Below are the three situations you should cache your RDDs:
using an RDD many times
performing multiple actions on the same RDD
for long chains of (or very expensive) transformations
Adding another reason to add (or temporarily add) cache method call.
for debug memory issues
with cache method, spark will give debugging informations regarding the size of the RDD. so in the spark integrated UI, you will get RDD memory consumption info. and this proved very helpful diagnosing memory issues.

Apache spark streaming - cache dataset for joining

I'm considering using Apache Spark streaming for some real-time work but I'm not sure how to cache a dataset for use in a join/lookup.
The main input will be json records coming from Kafka that contain an Id, I want to translate that id into a name using a lookup dataset. The lookup dataset resides in Mongo Db but I want to be able to cache it inside the spark process as the dataset changes very rarely (once every couple of hours) so I don't want to hit mongo for every input record or reload all the records in every spark batch but I need to be able to update the data held in spark periodically (e.g. every 2 hours).
What is the best way to do this?
Thanks.
I've thought long and hard about this myself. In particular I've wondered is it possible to actually implement a database DB in Spark of sorts.
Well the answer is kind of yes. First you want a program that first caches the main data set into memory, then every couple of hours does an optimized join-with-tiny to update the main data set. Now apparently Spark will have a method that does a join-with-tiny (maybe it's already out in 1.0.0 - my stack is stuck on 0.9.0 until CDH 5.1.0 is out).
Anyway, you can manually implement a join-with-tiny, by taking the periodic bi-hourly dataset and turning it into a HashMap then broadcasting it as a broadcast variable. What this means is that the HashMap will be copied, but only once per node (compare this with just referencing the Map - it would be copied once per task - a much greater cost). Then you take your main dataset and add on the new records using the broadcasted map. You can then periodically (nightly) save to hdfs or something.

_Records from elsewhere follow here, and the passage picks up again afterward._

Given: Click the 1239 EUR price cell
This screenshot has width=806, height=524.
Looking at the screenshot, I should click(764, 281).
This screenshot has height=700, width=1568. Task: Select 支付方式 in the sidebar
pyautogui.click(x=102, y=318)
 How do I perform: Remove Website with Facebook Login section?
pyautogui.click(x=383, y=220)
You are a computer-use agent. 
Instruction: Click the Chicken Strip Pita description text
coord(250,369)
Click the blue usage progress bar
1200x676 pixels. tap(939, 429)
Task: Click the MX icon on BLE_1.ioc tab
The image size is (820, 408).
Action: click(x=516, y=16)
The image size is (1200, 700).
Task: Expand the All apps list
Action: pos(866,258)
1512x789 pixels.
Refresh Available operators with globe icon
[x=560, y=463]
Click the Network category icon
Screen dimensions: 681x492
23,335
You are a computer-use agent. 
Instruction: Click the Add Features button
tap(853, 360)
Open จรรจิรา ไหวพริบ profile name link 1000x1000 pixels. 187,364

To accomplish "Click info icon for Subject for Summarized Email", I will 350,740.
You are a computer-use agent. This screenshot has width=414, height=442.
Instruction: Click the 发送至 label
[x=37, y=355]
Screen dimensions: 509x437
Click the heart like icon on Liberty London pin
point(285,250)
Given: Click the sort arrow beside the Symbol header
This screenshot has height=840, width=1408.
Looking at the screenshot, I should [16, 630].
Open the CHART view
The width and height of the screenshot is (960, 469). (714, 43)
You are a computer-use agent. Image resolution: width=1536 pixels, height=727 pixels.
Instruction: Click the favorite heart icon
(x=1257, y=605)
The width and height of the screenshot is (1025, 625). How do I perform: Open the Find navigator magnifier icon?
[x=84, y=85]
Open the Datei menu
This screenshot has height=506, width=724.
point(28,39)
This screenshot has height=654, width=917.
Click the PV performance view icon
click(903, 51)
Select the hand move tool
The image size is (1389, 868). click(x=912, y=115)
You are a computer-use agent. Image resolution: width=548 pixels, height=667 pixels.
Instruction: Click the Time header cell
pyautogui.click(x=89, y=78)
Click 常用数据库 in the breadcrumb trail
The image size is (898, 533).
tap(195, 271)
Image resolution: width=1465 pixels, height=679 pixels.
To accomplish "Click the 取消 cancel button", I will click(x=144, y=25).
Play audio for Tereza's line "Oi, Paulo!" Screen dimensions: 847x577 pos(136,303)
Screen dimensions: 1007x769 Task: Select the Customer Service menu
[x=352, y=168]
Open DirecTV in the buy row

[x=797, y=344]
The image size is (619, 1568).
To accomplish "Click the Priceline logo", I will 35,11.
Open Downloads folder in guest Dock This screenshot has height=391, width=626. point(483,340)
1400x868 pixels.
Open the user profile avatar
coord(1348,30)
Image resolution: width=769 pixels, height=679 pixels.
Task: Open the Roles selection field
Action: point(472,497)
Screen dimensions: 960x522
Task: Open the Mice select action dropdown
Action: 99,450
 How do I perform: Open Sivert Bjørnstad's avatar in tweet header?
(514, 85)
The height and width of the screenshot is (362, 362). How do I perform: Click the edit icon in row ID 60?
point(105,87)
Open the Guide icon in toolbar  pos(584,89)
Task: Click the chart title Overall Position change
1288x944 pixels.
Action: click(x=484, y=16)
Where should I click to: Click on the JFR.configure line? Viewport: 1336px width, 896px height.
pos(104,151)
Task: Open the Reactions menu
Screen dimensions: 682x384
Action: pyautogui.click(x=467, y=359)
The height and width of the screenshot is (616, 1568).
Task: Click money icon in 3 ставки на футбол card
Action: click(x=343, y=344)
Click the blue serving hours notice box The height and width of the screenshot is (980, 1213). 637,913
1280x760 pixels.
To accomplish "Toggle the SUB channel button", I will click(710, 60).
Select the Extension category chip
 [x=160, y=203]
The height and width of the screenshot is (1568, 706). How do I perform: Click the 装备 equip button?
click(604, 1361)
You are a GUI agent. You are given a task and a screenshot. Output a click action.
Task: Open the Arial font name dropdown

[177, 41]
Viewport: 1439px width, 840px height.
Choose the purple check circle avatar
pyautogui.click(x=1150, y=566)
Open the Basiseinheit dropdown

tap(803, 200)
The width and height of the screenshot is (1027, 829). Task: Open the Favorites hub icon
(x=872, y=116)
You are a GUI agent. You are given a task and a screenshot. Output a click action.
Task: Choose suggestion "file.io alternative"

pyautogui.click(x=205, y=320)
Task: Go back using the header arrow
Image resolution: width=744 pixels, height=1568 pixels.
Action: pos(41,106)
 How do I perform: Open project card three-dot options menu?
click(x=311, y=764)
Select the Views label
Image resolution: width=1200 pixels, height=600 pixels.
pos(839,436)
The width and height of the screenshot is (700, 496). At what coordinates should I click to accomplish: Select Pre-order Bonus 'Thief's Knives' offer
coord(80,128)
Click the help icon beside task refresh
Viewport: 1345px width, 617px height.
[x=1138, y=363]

So here is some scruffy pseudo code to elucidate:
var mainDataSet: RDD[KeyType, DataType] = sc.textFile("/path/to/main/dataset")
.map(parseJsonAndGetTheKey).cache()
everyTwoHoursDo {
val newData: Map[KeyType, DataType] = sc.textFile("/path/to/last/two/hours")
.map(parseJsonAndGetTheKey).toarray().toMap
broadcast(newData)
val mainDataSetNew =
mainDataSet.map((key, oldValue) => (key,
newData.get(key).map(newDataValue =>
update(oldValue, newDataValue))
.getOrElse(oldValue)))
.cache()
mainDataSetNew.someAction() // to force execution
mainDataSet.unpersist()
mainDataSet = mainDataSetNew
}
I've also thought that you could be very clever and use a custom partioner with your own custom index, and then use a custom way of updating the partitions so that each partition itself holds a submap. Then you can skip updating partitions that you know won't hold any keys that occur in the newData, and also optimize the updating process.
I personally think this is a really cool idea, and the nice thing is your dataset is already ready in memory for some analysis / machine learning. The down side is your kinda reinventing the wheel a bit. It might be a better idea to look at using Cassandra as Datastax is partnering with Databricks (people who make Spark) and might end up supporting some kind of thing like this out of box.
Further reading:
http://spark.apache.org/docs/latest/programming-guide.html#broadcast-variables
http://www.datastax.com/2014/06/datastax-unveils-dse-45-the-future-of-the-distributed-database-management-system
Here is a fairly simple work-flow:
For each batch of data:
Convert the batch of JSON data to a DataFrame (b_df).
Read the lookup dataset from MongoDB as a DataFrame (m_df). Then cache, m_df.cache()
Join the data using b_df.join(m_df, "join_field")
Perform your required aggregation and then write to a data source.